En el Aula Magna de la Facultad de Ciencias Económicas, tuvo lugar esta mañana el acto de cierre del Curso de Planeamiento y Gestión para Equipos de Gobierno Universitario, una propuesta de formación orientada a fortalecer las capacidades de conducción y administración en el ámbito académico.
La actividad fue encabezada por el rector, Ing. Sergio Pagani; la vicerrectora, Dra. Mercedes Leal y el responsable académico del curso, CPN Víctor Moriñigo. Estuvieron presentes, además, otras autoridades del Rectorado, decanos, consejeros y miembros de la comunidad universitaria.
El curso, creado mediante la resolución N.º 17848/2025 en el marco de la política de formación permanente de la UNT, tuvo como propósito profesionalizar la gestión universitaria y fortalecer las competencias estratégicas de quienes ocupan o aspiran a ocupar cargos de gobierno institucional. A lo largo de los distintos módulos, se abordaron temáticas vinculadas al planeamiento, la administración de recursos, la evaluación institucional y los desafíos contemporáneos de las universidades públicas.
En ese sentido, Moriñigo destacó el alcance de la propuesta y su proyección a futuro. “Cerca de 270 personas finalizan este curso, que fue intenso y con disertantes de gran nivel. Pero, sobre todo, deja un activo muy importante: entre estos participantes seguramente estará quien conduzca la universidad en las próximas décadas”, afirmó. Además, subrayó que la gestión universitaria requiere hoy formación específica ante la creciente complejidad de áreas como la administración económica, la acreditación de carreras o la internacionalización.
“La gestión universitaria se ha vuelto cada vez más específica y compleja. Hace 20 o 30 años, un grupo de profesores decidía involucrarse en la gestión y lo hacía con buena voluntad, capacidad y responsabilidad. Hoy eso no alcanza: además de compromiso, se necesita formación específica”, remarcó.
Por su parte, Pagani valoró la amplia participación y el impacto de la iniciativa, además de reconocer a los rectores y ex rectores de universidades nacionales que compartieron su experiencia en este curso. “El objetivo fue comprender la universidad en su globalidad, sus desafíos y las alternativas para mejorar la gestión. Las devoluciones han sido muy positivas, por lo que es una experiencia que deberíamos repetir”, señaló.





El curso comenzó a fines del año pasado y, aun en un contexto complejo, logró una importante concurrencia y, sobre todo, una muy buena retención de participantes.

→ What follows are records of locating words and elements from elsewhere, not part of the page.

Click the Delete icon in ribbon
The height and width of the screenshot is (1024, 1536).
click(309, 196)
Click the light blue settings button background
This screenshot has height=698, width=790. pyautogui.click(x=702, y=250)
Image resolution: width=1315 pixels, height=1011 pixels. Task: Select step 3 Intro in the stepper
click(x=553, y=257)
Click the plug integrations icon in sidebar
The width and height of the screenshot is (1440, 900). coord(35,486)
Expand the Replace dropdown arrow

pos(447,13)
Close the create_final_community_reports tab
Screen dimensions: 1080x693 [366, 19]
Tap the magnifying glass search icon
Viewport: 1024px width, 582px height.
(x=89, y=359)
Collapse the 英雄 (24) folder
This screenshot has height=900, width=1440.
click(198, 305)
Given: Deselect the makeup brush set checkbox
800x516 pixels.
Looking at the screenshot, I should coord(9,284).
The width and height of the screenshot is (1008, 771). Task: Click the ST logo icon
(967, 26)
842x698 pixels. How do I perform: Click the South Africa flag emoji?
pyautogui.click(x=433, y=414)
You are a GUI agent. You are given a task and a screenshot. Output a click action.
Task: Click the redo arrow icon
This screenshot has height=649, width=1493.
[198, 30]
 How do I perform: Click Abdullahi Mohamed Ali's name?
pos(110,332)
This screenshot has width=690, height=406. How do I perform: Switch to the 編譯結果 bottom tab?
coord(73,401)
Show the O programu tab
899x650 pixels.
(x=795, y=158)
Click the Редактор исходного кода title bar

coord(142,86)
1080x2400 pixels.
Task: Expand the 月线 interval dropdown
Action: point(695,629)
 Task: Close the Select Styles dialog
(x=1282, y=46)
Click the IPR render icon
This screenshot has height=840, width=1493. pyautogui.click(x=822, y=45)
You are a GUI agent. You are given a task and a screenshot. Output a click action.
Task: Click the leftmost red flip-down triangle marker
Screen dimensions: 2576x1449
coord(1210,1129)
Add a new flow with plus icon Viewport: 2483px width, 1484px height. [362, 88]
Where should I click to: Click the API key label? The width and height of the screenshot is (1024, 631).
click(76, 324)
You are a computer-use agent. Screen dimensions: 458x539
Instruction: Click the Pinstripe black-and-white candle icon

En ese sentido, la vicerrectora destacó la importancia del trabajo colaborativo que se generó durante el cursado. “Se conformaron equipos interdisciplinarios entre Rectorado y facultades que desarrollaron trabajos en cada módulo. Ese intercambio fortalece una visión integral de la gestión”, explicó. Asimismo, consideró que los resultados del curso pueden convertirse en insumos para futuras líneas de investigación y mejora de las prácticas universitarias.
El cierre incluyó además la última clase del trayecto formativo, centrada en planificación, evaluación y aseguramiento de la calidad, a cargo de la integrante de CONEAU, Danya Tavela, y de la especialista Olinda Gagliardi, de la Universidad Nacional de San Luis.
Gagliardi valoró la iniciativa como un modelo a seguir y remarcó la necesidad de este tipo de instancias en el sistema universitario argentino. “La formación de gestores es un área de vacancia en la Argentina. Contar con herramientas permite evitar la improvisación y avanzar hacia una gestión estratégica, capaz de anticiparse a los problemas y orientar el desarrollo institucional”, sostuvo.
En su exposición, Gagliardi abordó el planeamiento, la evaluación y el aseguramiento de la calidad, tres procesos que se retroalimentan y que son fundamentales para un gobierno ordenado y estratégico de una institución como la universidad.
“Por eso, contar con instancias formativas que permitan comprender mejor las herramientas de gestión evita la improvisación y la reacción permanente ante los problemas. En cambio, posibilita planificar, anticiparse y transformar la institución de acuerdo con las demandas reales del contexto”, evaluó.
Finalmente, el secretario de Desarrollo Tecnológico de la UNT, CPN Ariel Apichela, destacó el impacto concreto del curso en la práctica cotidiana. “Fue una oportunidad para perfeccionarnos, intercambiar experiencias e incorporar herramientas que fortalecen nuestra tarea. Muchas veces asociamos la capacitación únicamente al personal técnico o administrativo, pero quienes ejercemos responsabilidades de gestión —tanto técnica como política— también necesitamos formación permanente. La gestión universitaria exige actualización constante, y este tipo de propuestas deberían sostenerse en el tiempo”, concluyó.